TASK DETAILS:
Your answer must be every line of the data that contains "Toggle".

☆ ☆ ☆ ☆

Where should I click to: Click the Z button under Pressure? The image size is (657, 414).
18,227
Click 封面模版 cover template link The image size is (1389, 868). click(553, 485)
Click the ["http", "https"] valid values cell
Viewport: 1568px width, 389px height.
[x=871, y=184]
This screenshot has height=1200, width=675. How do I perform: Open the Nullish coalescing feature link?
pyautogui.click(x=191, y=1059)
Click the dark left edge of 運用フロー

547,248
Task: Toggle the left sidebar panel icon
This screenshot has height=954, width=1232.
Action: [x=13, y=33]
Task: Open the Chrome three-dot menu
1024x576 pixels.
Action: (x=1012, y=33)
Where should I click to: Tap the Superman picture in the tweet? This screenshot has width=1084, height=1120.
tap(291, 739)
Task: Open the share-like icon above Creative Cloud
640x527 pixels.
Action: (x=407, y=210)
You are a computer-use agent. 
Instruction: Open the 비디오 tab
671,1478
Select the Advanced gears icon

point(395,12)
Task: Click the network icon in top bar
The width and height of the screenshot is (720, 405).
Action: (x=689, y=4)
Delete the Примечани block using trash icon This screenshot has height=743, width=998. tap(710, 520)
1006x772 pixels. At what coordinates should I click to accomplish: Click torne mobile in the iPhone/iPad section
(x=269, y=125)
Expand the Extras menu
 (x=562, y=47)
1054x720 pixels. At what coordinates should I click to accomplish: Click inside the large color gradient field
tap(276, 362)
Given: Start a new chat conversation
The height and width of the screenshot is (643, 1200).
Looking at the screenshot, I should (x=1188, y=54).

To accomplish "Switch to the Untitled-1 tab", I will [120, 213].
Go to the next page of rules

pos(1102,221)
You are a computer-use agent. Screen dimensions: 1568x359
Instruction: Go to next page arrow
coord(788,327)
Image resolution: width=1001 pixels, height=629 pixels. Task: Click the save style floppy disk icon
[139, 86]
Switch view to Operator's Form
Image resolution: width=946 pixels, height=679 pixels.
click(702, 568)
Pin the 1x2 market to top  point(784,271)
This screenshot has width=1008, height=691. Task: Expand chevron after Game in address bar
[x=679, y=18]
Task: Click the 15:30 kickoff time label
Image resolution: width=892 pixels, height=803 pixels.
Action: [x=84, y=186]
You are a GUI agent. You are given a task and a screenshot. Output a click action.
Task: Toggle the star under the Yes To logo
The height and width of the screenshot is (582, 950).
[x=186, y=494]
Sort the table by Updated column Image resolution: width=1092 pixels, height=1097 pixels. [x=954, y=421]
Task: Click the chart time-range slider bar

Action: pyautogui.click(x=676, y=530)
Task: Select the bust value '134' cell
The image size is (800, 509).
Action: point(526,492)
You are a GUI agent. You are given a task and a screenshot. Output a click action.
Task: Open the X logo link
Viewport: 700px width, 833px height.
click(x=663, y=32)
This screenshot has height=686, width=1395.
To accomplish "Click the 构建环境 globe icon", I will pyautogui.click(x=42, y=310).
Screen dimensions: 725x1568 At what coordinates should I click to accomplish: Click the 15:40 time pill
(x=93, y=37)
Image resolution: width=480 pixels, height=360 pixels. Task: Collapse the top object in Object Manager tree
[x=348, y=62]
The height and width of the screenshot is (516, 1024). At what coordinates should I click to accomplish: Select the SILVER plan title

☆ ☆ ☆ ☆

FINAL ANSWER:
Task: Toggle the left sidebar panel icon
Task: Toggle the star under the Yes To logo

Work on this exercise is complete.